103. In any second appeal, the High Court may, if the evidence on the record is sufficient, determine any issue necessary for the disposal of the appeal,
(a) which has not been determined by the lower appellate court or by both the court of first instance and the lower appellate court, or
(b) which has been wrongly determined by such court or courts by reason of a decision on such question of law as is referred to in Section 100. The requirements stand specified in Section 103 and nothing short of it will bring it within the ambit of Section 100 since the issue of perversity will also come within the ambit of substantial question of law as noticed above. The legality of finding of fact cannot but be termed to be a question of law.

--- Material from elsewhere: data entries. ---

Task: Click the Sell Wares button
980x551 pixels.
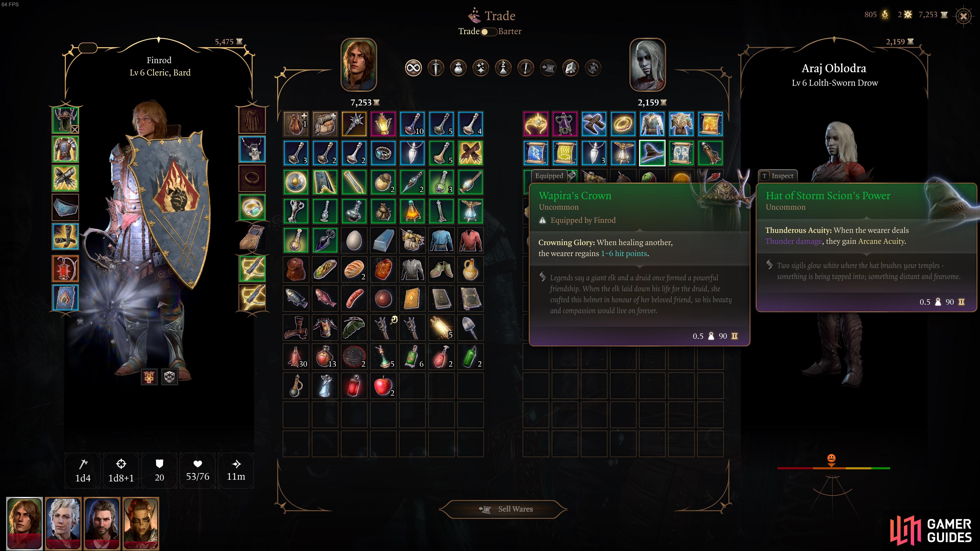Action: click(x=503, y=509)
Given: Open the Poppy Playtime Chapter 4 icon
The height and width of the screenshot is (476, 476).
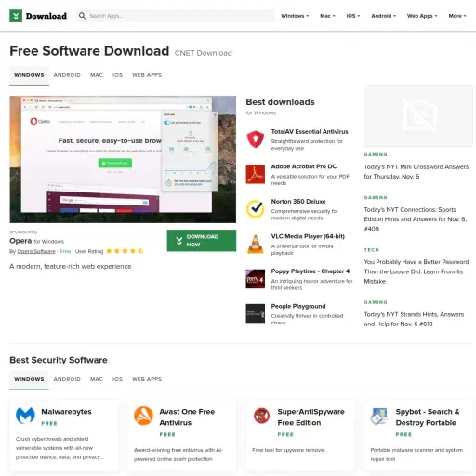Looking at the screenshot, I should coord(256,279).
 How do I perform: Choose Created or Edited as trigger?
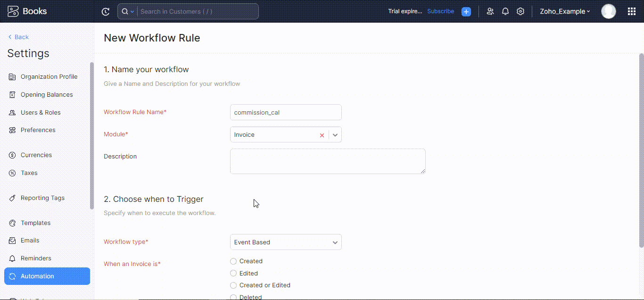coord(233,285)
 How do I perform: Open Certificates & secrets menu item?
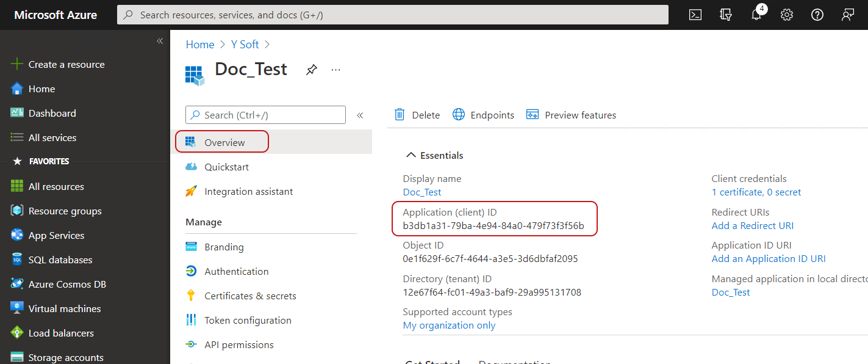250,296
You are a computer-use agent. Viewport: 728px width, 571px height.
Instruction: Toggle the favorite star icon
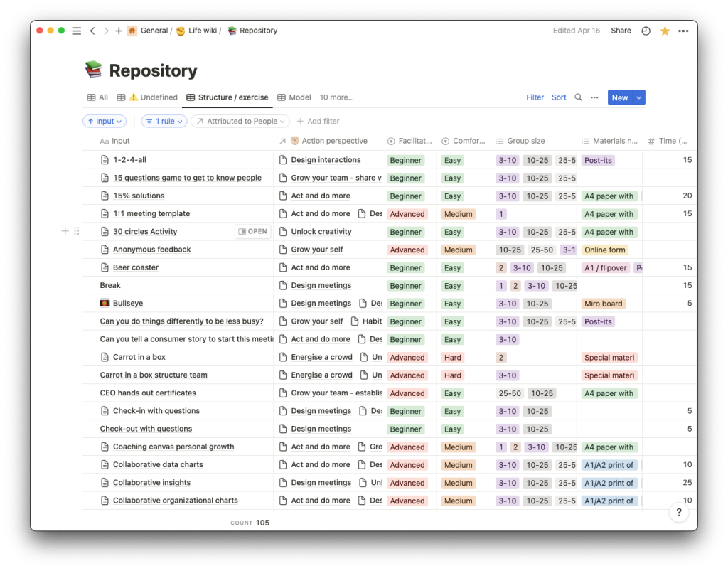(665, 31)
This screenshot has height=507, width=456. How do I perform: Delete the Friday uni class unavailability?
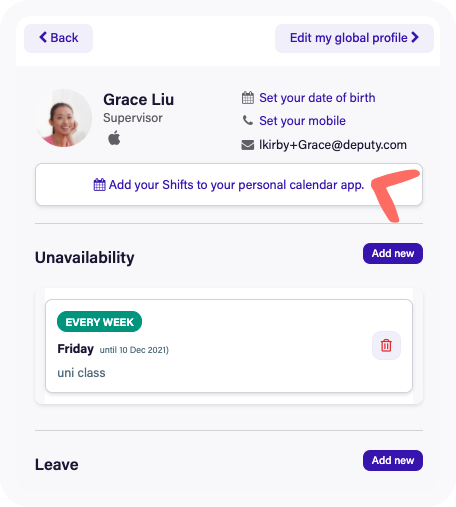pyautogui.click(x=386, y=345)
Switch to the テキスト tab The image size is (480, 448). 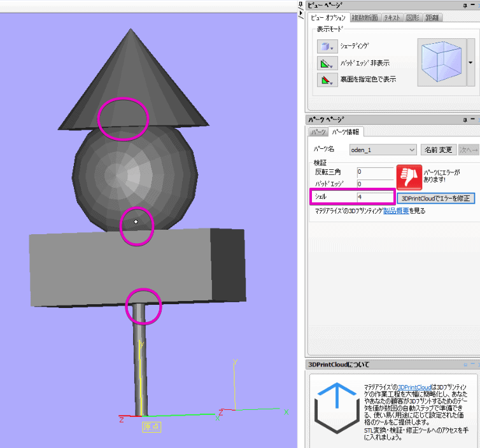tap(391, 18)
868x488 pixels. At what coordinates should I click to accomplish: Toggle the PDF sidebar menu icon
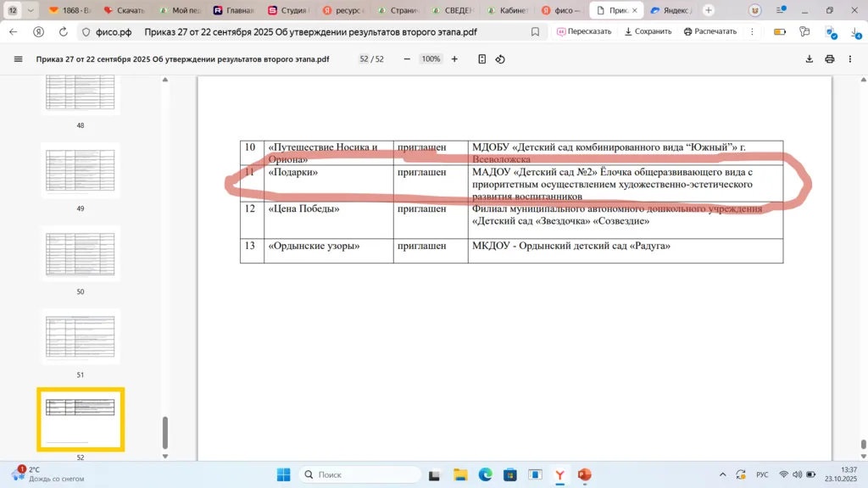click(x=18, y=59)
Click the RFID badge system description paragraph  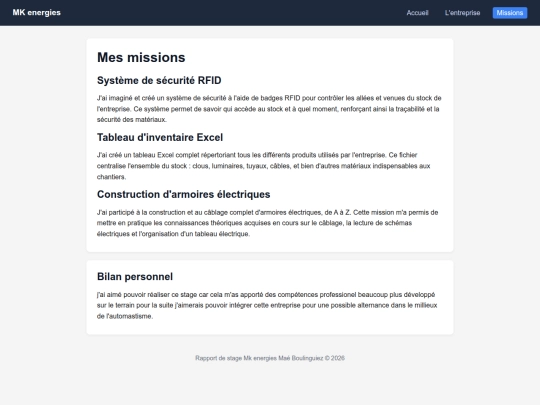click(269, 109)
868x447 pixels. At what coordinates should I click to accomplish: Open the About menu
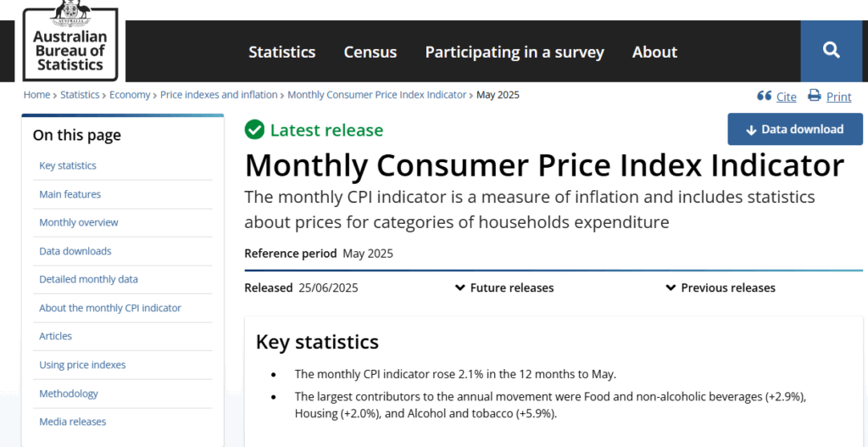(655, 52)
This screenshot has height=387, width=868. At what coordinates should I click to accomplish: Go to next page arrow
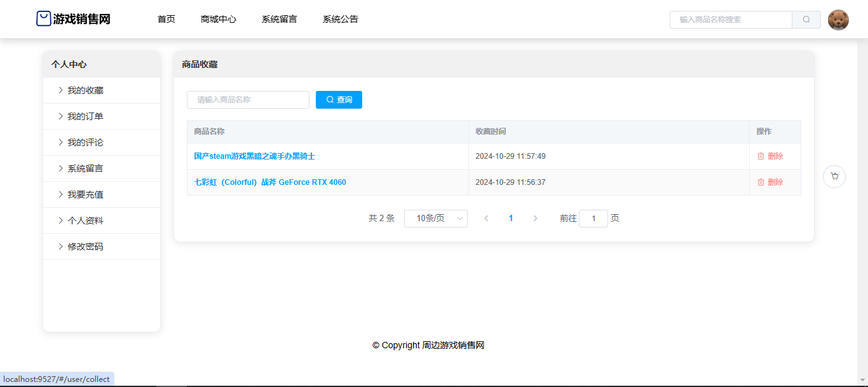click(x=535, y=219)
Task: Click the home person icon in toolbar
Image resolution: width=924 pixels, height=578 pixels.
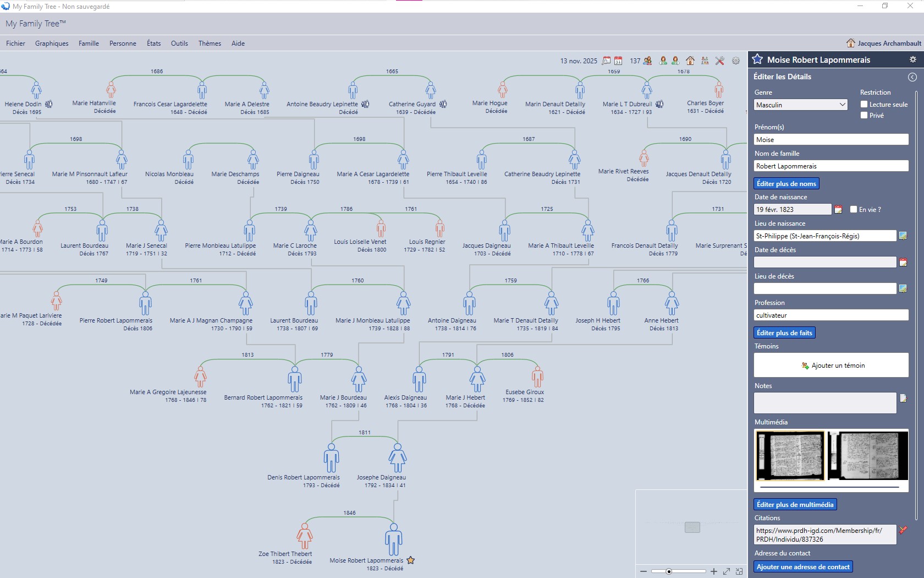Action: coord(690,61)
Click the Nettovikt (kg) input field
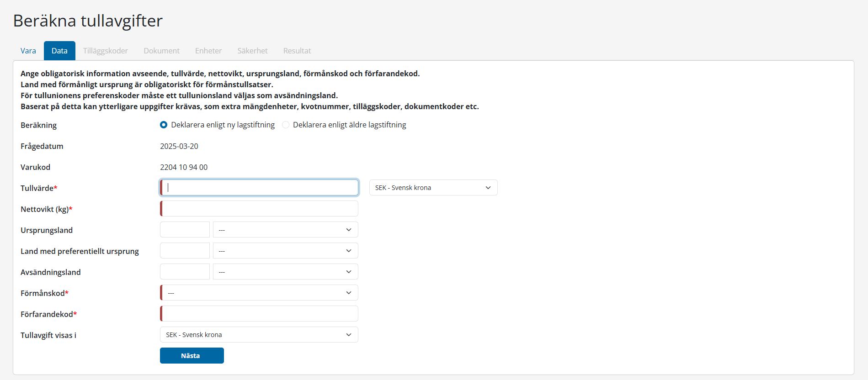The width and height of the screenshot is (868, 380). tap(260, 209)
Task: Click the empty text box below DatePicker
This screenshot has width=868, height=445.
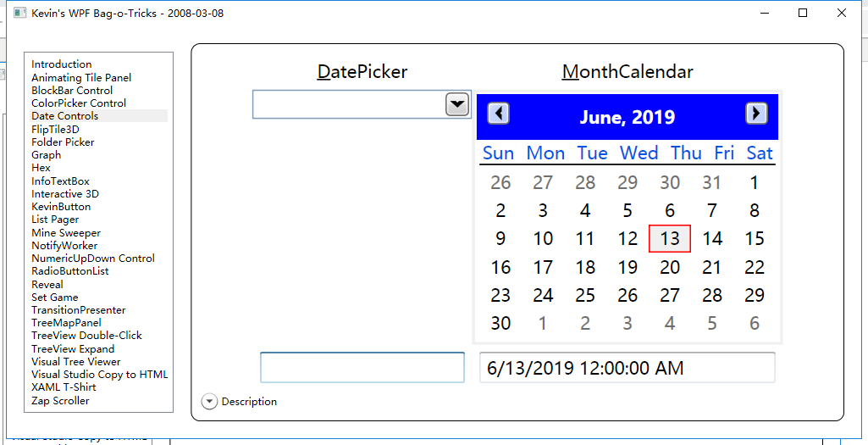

We reiterate however, that there must be a definite finding to that effect in the judgment of the High Court so as to make it evident that Section 100 of the Code stands complied with. In S.R. Tiwari v. Union of India[4], after referring to the decisions of this Court, starting with Rajinder Kumar Kindra v. Delhi Administration, Through Secretary (Labour) and others[5], it was held at paragraph-30:
30. The findings of fact recorded by a court can be held to be perverse if the findings have been arrived at by ignoring or excluding relevant material or by taking into consideration irrelevant/inadmissible material. The finding may also be said to be perverse if it is against the weight of evidence, or if the finding so outrageously defies logic as to suffer from the vice of irrationality. If a decision is arrived at on the basis of no evidence or thoroughly unreliable evidence and no reasonable person would act upon it, the order would be perverse. But if there is some evidence on record which is acceptable and which could be relied upon, the conclusions would not be treated as perverse and the findings would not be interfered with.